*WHAT TO WORK ON*:
Reproduce word for word the line holding "You are a computer-use" and all lines after it in the data, through the end, leaving out pictures.

*STUDY MATERIAL*:
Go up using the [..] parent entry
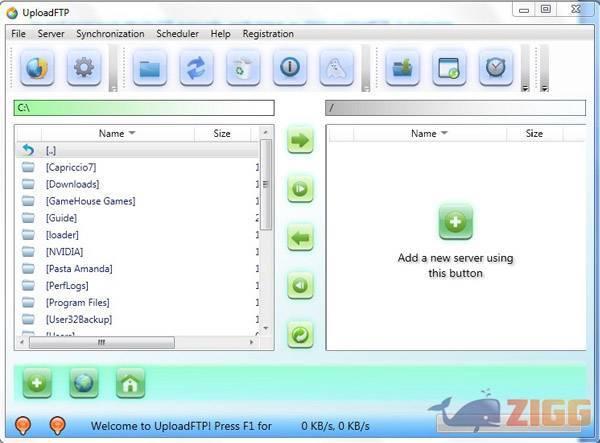Image resolution: width=600 pixels, height=443 pixels. tap(50, 150)
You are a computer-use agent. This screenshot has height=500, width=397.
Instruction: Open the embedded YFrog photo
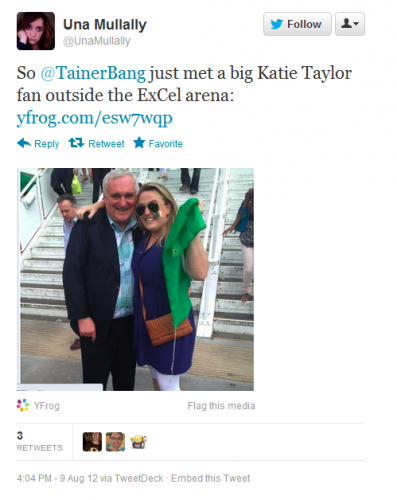[135, 279]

*FINISHED EXERCISE*:
You are a computer-use agent. This screenshot has height=500, width=397.
Instruction: Open the embedded YFrog photo
[135, 279]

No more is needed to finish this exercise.